Otro aspecto aún desconocido, pero fascinante de la fiebre es si esta actúa como fuerza evolutiva que selecciona las variantes de los genes defensivos que, al activarse durante una infección, generan proteínas más estables o con mayor actividad a temperaturas más elevadas. La idea propuesta recientemente por Ryan Langlois sugiere que la fiebre no solo actúa contra los virus durante la evolución, sino que ha moldeado también la evolución de nuestros genes antivirales, en particular los genes de interferón, para funcionar mejor a temperaturas de 38–42 °C que a los clásicos 37 °C de laboratorio.

Extractos de registros:
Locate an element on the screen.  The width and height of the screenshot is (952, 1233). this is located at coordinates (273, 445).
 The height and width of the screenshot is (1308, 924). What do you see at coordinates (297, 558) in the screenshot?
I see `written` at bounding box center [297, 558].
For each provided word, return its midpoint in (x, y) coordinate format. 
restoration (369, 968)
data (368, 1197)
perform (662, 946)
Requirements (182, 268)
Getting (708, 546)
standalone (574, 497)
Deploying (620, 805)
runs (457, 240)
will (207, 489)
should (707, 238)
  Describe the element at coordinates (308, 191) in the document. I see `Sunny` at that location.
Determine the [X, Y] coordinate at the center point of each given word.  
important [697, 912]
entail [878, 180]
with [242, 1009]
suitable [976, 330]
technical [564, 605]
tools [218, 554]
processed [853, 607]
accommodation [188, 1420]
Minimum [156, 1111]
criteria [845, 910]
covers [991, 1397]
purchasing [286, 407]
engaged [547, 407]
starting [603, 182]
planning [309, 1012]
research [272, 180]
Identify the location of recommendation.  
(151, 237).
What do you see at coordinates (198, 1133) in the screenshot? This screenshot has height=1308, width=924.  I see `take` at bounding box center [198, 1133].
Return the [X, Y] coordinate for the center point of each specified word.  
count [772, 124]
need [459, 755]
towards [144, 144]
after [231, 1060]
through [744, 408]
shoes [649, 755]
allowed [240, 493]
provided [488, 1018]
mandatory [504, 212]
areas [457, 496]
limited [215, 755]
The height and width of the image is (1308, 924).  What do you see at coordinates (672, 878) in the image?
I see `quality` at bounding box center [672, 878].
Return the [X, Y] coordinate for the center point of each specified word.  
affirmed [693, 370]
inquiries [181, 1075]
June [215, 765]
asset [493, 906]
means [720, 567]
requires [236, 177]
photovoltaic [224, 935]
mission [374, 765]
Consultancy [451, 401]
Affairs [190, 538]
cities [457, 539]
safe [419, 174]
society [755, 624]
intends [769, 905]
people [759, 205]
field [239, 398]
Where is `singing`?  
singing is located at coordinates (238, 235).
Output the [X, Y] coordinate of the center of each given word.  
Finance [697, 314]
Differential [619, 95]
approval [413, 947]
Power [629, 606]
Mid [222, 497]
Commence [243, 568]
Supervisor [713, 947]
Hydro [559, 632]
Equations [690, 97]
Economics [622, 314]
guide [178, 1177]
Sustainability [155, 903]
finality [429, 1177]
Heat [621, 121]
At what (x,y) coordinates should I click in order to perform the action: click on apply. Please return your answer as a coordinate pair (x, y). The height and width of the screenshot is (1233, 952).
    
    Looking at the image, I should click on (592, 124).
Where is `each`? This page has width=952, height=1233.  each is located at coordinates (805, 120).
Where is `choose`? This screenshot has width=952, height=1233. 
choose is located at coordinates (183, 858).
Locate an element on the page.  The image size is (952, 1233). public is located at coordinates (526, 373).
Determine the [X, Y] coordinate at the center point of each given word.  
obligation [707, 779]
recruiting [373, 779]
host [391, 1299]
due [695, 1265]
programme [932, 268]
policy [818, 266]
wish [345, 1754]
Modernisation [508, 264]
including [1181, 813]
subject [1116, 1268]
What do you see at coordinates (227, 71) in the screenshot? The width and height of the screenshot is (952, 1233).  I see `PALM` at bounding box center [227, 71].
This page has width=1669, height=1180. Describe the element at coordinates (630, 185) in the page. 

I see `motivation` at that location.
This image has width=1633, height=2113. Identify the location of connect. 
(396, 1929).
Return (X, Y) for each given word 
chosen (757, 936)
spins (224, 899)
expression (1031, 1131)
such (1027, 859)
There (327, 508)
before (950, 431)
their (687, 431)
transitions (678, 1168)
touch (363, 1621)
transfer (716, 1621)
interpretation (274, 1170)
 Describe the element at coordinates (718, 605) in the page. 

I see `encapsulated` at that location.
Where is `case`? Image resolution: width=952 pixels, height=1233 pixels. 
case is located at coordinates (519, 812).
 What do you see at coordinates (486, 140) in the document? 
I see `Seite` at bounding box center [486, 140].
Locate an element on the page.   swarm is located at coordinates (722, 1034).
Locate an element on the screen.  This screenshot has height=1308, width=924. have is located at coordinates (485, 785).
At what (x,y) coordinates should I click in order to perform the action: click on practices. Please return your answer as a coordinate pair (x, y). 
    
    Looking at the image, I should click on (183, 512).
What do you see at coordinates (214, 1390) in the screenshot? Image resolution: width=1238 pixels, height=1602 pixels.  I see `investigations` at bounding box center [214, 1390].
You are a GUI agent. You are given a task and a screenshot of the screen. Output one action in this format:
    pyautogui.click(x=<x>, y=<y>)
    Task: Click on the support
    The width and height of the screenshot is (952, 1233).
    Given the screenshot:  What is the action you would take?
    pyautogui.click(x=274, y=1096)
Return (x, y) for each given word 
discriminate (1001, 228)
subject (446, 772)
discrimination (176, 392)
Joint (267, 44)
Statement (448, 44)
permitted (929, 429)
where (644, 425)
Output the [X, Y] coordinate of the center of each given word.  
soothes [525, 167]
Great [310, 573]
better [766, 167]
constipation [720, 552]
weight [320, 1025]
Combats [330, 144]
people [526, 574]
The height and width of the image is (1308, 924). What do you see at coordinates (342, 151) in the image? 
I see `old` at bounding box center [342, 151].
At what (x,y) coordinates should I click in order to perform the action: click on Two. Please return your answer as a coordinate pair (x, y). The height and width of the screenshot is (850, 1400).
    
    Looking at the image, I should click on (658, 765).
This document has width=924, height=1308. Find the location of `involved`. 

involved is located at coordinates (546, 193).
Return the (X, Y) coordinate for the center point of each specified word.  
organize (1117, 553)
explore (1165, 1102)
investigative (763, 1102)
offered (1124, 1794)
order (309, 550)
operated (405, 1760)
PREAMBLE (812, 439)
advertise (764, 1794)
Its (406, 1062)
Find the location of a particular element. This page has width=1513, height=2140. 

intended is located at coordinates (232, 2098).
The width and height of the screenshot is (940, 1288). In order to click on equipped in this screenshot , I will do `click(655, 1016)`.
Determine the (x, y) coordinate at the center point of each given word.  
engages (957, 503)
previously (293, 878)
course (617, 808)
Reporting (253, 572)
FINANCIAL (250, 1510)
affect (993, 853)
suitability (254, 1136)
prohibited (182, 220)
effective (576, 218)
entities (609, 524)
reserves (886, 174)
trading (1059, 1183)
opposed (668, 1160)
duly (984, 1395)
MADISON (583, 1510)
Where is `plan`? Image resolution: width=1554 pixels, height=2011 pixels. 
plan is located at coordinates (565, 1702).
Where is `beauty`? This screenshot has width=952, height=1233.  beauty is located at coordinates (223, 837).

Tarea a realizar: Redacta la continuación del fragmento sobre la fiebre y los genes antivirales a partir de su última oración.

Respuesta del ejercicio:
Conviene recordar, aunque sea en pocas palabras, la biología de la respuesta de interferón frente a una infección vírica: cualquier célula que detecta material viral como resultado de haber sido infectada, activa factores de transcripción que activan la producción de proteínas llamadas interferones. Como su nombre sugiere, estas proteínas desempeñan una función de interferencia frente a los virus, interfieren con su reproducción. Y es que los interferones inducen cientos de genes cuyas proteínas bloquean el ciclo reproductor del virus en distintos puntos.

Estas proteínas deben funcionar, en general, a temperaturas propias de la fiebre, y no a la temperatura normal del organismo. Diversos estudios han comprobado que algunas de estas proteínas funcionan mejor a temperaturas algo más elevadas a los 37 °C. Si esto sucediera de forma general con todas ellas, esto indicaría que durante la evolución de nuestra y de otras especies la fiebre ha supuesto una fuerza selectiva de los genes antivirales. Sin embargo, esto es, por el momento, solo una propuesta razonable, pero carecemos de datos para confirmarla o refutarla.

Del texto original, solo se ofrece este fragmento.